Covering map implies local homeomorphism

Statement

Suppose ${\displaystyle E}$ and ${\displaystyle B}$ are topological spaces and ${\displaystyle p:E\to B}$ is a Covering map (?). Then, ${\displaystyle p}$ is a Local homeomorphism (?).

Proof

Given: A covering map ${\displaystyle p:E\to B}$. A point ${\displaystyle e\in E}$.

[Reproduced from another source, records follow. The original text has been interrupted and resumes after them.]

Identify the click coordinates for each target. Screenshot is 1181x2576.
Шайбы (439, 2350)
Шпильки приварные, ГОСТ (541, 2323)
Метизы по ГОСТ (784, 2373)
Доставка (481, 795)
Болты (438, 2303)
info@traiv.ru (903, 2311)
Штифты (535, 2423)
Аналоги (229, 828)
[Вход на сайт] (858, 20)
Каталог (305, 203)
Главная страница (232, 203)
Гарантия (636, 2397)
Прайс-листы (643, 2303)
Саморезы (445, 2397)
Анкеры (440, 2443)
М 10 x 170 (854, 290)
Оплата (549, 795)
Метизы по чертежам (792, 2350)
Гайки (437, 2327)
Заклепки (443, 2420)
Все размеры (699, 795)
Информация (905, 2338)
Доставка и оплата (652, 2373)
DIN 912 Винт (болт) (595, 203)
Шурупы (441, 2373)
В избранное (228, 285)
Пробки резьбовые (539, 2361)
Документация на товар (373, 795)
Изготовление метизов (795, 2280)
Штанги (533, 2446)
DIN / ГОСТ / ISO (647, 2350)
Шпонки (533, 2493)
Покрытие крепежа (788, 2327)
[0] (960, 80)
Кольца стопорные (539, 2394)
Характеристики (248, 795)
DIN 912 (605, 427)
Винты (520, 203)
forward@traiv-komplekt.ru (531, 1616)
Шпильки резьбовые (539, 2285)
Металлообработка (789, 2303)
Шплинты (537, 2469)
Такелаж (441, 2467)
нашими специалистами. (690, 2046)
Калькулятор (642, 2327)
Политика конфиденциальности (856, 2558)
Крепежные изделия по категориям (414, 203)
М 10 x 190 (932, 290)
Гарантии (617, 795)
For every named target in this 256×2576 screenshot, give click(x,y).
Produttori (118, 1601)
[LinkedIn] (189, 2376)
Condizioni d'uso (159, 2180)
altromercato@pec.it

To prove: There exists an open subset ${\displaystyle V}$ of ${\displaystyle E}$ containing ${\displaystyle e}$ such that the restriction of ${\displaystyle p}$ to ${\displaystyle V}$ is a homeomorphism.

Proof:

Step no.	Assertion	Definitions used	Previous steps used	Explanation
1	Let ${\displaystyle b=p(e)}$	--	--
2	There exists an open subset ${\displaystyle U}$ of ${\displaystyle B}$ such that ${\displaystyle b\in U}$, a discrete space ${\displaystyle F}$, and a homeomorphism ${\displaystyle \varphi :U\times F\to p^{-1}(U)}$ such that ${\displaystyle p\circ \varphi }$ is projection on the first coordinate.	covering map	(1)
3	Let ${\displaystyle f}$ be the second coordinate of ${\displaystyle \varphi ^{-1}(e)}$. Let ${\displaystyle V}$ be ${\displaystyle \varphi (U\times \{f\})}$. Then ${\displaystyle V}$ contains ${\displaystyle e}$	--	(2)	By definition, ${\displaystyle \varphi ^{-1}(e)\in U\times \{f\}}$. Since ${\displaystyle \varphi }$ is bijective, we get that ${\displaystyle e\in \varphi (U\times \{f\})}$.
4	${\displaystyle V}$ is an open subset of ${\displaystyle p^{-1}(U)}$	--	(2), (3)	Since ${\displaystyle \varphi }$ is a homeomorphism, it suffices to note that ${\displaystyle U\times \{f\}}$ is an open subset of ${\displaystyle U\times F}$. This in turn follows from the fact that ${\displaystyle F}$ being a discrete space, ${\displaystyle \{f\}}$ is an open subset of ${\displaystyle F}$.
5	${\displaystyle V}$ is an open subset of ${\displaystyle E}$	--	(2), (4)	Since ${\displaystyle p}$ is continuous and ${\displaystyle U}$ is open in ${\displaystyle B}$, ${\displaystyle p^{-1}(U)}$ is open in ${\displaystyle E}$. Step (4) says that ${\displaystyle V}$ is open in ${\displaystyle p^{-1}(U)}$. Combining, we get that ${\displaystyle V}$ is open in ${\displaystyle E}$.
6	The restriction of ${\displaystyle p}$ to ${\displaystyle V}$ gives a homeomorphism from ${\displaystyle V}$ to ${\displaystyle U}$.	--	(2)-(5)	We have that ${\displaystyle p=(p\circ \varphi )\circ \varphi ^{-1}}$. Restricted to ${\displaystyle V}$, the map is the composite of a homeomorphism from ${\displaystyle V}$ to ${\displaystyle U\times \{f\}}$ and a projection (homeomorphism) from ${\displaystyle U\times \{f\}}$ to ${\displaystyle U}$. Hence, the map overall is a homeomorphism.